With two founding members trained visual artists, it’s perhaps no surprise TV On The Radio approaches noises like dabs of paint.
But bassist Gerard Smith said translating the band’s thick sound to a live setting was a huge challenge for the Brooklyn-based group. Smith, who once played flamenco guitar while busking in New York’s subways, said recreating the group’s sample-heavy, layered productions took getting used to.
“I’m the last person to listen to live recordings or go to a show,” said Smith, who’s made his living playing in bands for the past 10 years. “It was difficult to translate everything that happens on the record into a live show.”
Following the success of their latest recording, Return To Cookie Mountain, which topped many 2006 best-of’ lists, the experimental rockers have been playing to substantially bigger audiences, and therefore able to purchase more and better equipment. Smith said their live show now includes everything from a sampler to multiple guitar pedals — tools to fill out the band’s sound.
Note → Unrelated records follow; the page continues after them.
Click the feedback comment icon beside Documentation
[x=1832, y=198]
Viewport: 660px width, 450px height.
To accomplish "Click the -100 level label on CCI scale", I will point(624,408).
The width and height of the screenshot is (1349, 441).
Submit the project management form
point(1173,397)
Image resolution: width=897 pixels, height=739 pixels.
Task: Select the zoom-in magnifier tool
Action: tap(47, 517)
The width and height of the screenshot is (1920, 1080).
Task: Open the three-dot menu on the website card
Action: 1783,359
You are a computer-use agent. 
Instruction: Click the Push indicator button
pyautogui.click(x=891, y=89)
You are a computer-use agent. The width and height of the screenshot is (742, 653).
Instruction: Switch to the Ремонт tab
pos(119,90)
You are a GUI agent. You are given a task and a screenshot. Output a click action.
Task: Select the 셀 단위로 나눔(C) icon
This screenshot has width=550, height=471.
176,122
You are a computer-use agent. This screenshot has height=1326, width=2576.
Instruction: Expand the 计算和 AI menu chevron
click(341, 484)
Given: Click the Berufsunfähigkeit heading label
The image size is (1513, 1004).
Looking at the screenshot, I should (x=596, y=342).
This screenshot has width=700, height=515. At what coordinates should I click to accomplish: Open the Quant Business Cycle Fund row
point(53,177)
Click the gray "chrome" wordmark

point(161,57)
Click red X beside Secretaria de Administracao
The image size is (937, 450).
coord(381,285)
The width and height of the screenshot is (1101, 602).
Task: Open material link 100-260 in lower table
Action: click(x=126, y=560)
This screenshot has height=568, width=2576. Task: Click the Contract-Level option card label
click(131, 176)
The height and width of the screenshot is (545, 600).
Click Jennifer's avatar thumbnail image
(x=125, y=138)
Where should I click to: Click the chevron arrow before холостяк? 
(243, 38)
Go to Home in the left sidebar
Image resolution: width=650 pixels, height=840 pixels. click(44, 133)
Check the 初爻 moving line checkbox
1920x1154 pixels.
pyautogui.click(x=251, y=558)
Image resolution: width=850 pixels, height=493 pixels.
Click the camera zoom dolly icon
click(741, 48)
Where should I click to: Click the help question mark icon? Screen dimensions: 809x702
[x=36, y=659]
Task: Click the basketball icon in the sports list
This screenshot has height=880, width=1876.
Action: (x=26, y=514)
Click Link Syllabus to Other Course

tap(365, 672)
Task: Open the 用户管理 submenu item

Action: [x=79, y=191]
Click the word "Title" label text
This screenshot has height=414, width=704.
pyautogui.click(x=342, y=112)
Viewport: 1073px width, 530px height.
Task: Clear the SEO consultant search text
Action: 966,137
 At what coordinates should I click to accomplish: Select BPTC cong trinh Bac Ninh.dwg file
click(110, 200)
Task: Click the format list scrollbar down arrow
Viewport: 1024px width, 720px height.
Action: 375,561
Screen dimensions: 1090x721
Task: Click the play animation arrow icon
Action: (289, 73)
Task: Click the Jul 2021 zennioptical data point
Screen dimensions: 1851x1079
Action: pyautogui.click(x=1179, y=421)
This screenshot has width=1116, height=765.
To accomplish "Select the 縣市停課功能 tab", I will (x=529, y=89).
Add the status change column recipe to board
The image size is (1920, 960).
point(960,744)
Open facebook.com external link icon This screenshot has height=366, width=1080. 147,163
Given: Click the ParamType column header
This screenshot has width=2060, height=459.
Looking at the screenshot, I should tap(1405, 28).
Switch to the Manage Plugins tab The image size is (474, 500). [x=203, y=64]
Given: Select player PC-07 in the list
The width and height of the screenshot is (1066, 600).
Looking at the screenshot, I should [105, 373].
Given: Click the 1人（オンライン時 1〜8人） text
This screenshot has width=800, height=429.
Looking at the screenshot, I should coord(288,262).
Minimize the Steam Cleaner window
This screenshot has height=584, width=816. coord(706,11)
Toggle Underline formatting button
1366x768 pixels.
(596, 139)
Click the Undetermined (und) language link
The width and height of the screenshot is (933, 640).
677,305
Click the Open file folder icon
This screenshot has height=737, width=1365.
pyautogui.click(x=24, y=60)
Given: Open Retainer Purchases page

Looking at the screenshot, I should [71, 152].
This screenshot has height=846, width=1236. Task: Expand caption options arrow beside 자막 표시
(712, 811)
When practicing, the group’s members work to refine their individual parts, piling layers of sound like a sculptor molds clay. Each time they gather to write, the group has no idea of the final product, said Smith. Some songs start with a melody and build on it, while others are based on samples. For example, Let The Devil germinated from a sample of a cantilevered drum beat, while the sample of the tweaked horns in I Was A Lover, pulled from a recording of an old marching band, was an atmospheric flourish, added once the body of the song was composed.
“It’s odd the way (the sample) fits,” said Smith. “Not at an exact moment, but yet it somehow seems right.”